Le genti di Chiusi hanno posto particolare attenzione al culto dei morti incentrato sul tipo di sepoltura e sul rito che, nell’area chiusina, fu prevalentemente incineratorio.
Nel periodo villanoviano fu adottata, come più generalmente in Etruria, l’incinerazione del defunto le cui ceneri venivano poste in un vaso biconico con decorazione geometrica. La solida tradizione legata a questo rito aveva portato Chiusi nel VII – VI secolo a.C a dare forma umana al cinerario con la produzione di canopi che risulta tipica di questo territorio. Successivamente, nel V secolo a.C., questa tendenza divenne ancora più evidente con le statue cinerario. Si tratta di figure semidistese o sedute, scolpite in pietra, che ospitavano in una cavità interna le ceneri del defunto, mentre la testa amovibile fungeva da chiusura. Gli ipogei gentilizi riproducevano fedelmente la pianta e l’interno di un’abitazione, le pareti erano dipinte con scene di banchetto, di giochi e di gare ginniche e l’ingresso chiuso da una porta in pietra con i battenti. All’interno delle sepolture di IV – III secolo a.C. erano deposti sarcofagi e urne di alabastro appannaggio di gruppi sociali privilegiati che si facevano rappresentare distesi a banchetto e commissionavano agli artigiani casse decorate da ricche scene mitologiche.

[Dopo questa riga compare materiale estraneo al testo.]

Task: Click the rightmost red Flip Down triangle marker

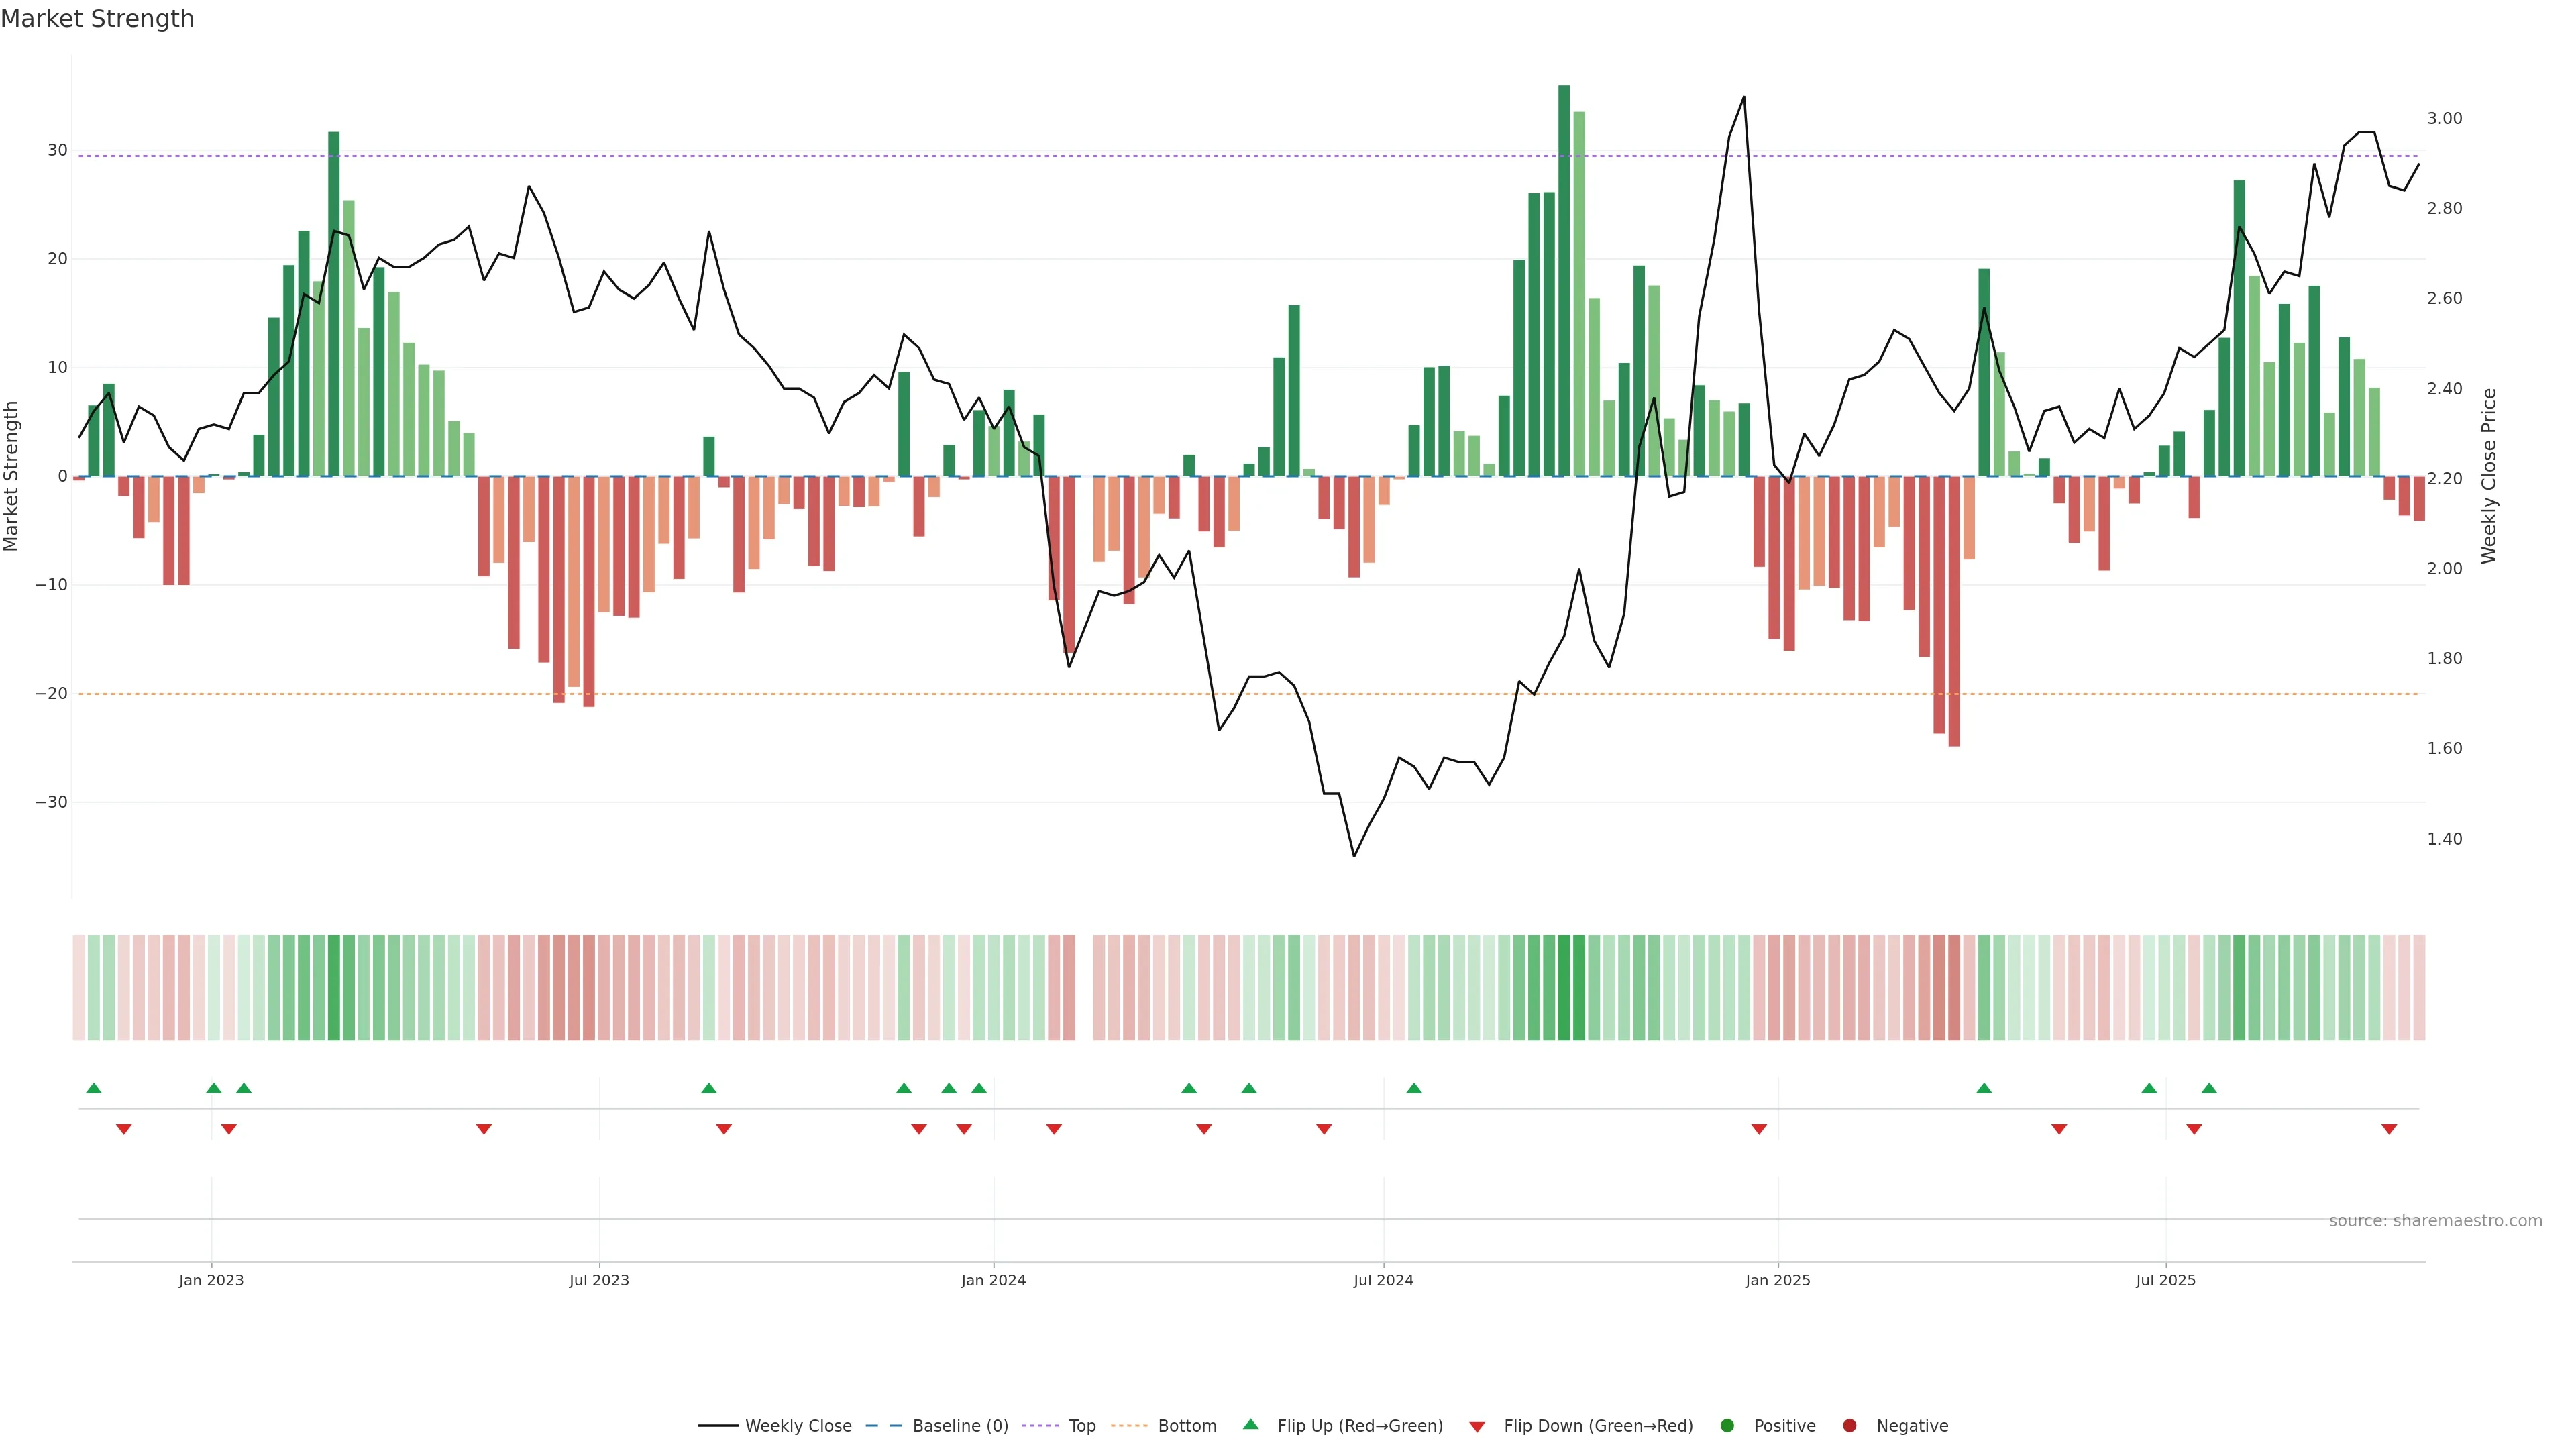Action: [x=2389, y=1129]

Dal II secolo a.C. nel territorio di Chiusi sono attestate anche necropoli con tombe a loculi per sepolture più modeste. Le urne erano prodotte in travertino con il coperchio a tetto che richiamava la casa e in terracotta per le esigenze di un ceto sociale meno abbiente.
La serie molto varia delle raffigurazioni rappresentata sulle urne, scene di commiato, miti greci e miti locali corredate da iscrizioni, offre molteplici informazioni sulla società di Chiusi, sia dal punto di vista degli avvenimenti che del costume.